National Lung Cancer Screening Trial results (RCT, NEJM)
Results of the National Lung Screening Trial (NLST) are in!
Enrollment was 8/2002 to 4/2004. Follow-up was through end of 2009. Patients were age 55-74, with >30 pack-year smoking history, still smoking or quit <15 years. Intervention / Control: Low-dose chest CT vs. chest plain films thrice-yearly.
By screening these 53,454 high-risk people, 62 deaths per 100,000 person-years were prevented (247 vs. 309; relative risk reduction of 20%). A full 39% of those screened had at least one positive/abnormal CT scan. One-quarter of all CT scans were abnormal, and 96% of those were false-positives. The number needed to screen with CT to prevent one lung cancer death was 320. (n=53,454)
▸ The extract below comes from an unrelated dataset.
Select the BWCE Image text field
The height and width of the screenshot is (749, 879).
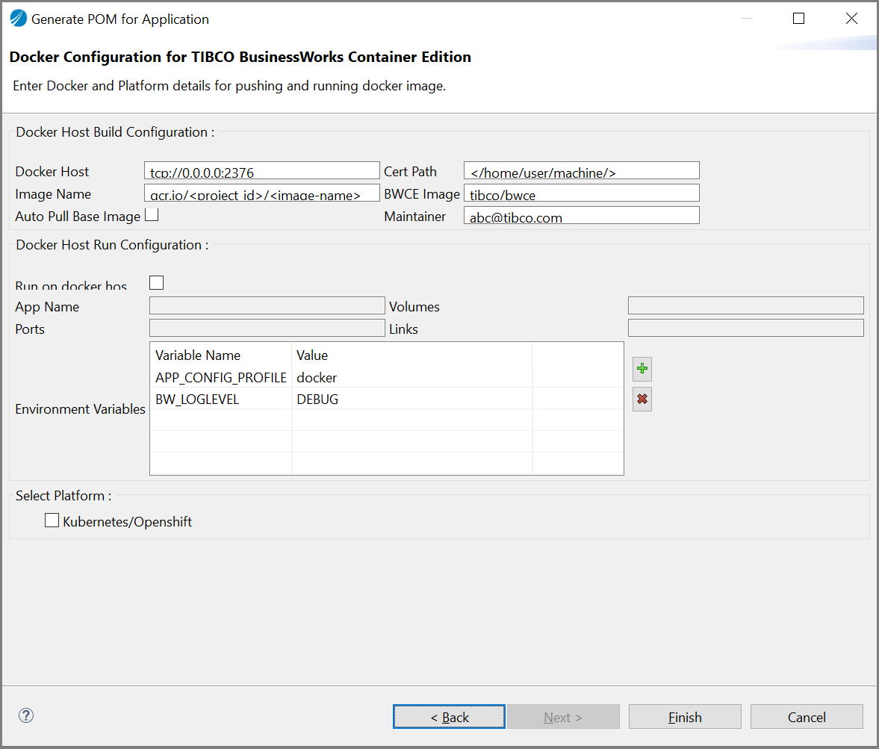tap(581, 193)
Complications from invasive diagnostic evaluation:
About 1.5% of participants were affected overall (but out of 53,454 that's more than 8,000 people). For those who ultimately did not have cancer, abnormal scans led to a major complication from an invasive procedure only 0.06% of the time. (But 11% of the scans ultimately found to show cancer were associated with a major complication.) Twenty-six people died within 60 days after an invasive procedure (causality unclear); 20 of the 26 had lung cancer.
Some overdiagnosis is strongly believed to have occurred in the NLST, although overdiagnosis (by definition) cannot falsely account for the mortality benefit observed. An estimated 10-15 years must pass before the extent of stage-shift (overdiagnosis through detection of early stage cancers that would never invade or become lethal) that occurred in NLST can be determined.
Implementation of Lung Cancer Screening CT
Since publication, discussion has shifted to implementation in the general public, with the American Lung Association recommending lung cancer screening CTs, but the American Thoracic Society and American College of Chest Physicians more cautiously endorsing lung cancer screening CT and warning of potential risks.
Risk stratification of patients using available lung cancer risk calculators, and possibly restricting lung cancer screening CT to patients at the highest risk for lung cancer, have been proposed as possible strategies to successfully implement lung cancer screening CT in the general U.S. population and in other developed countries.
NLST published results: NEJM 2011;June 29 online.
Editorial by Harold Sox: Better Evidence about Screening for Lung Cancer. N Engl J Med 2011;365:455-457.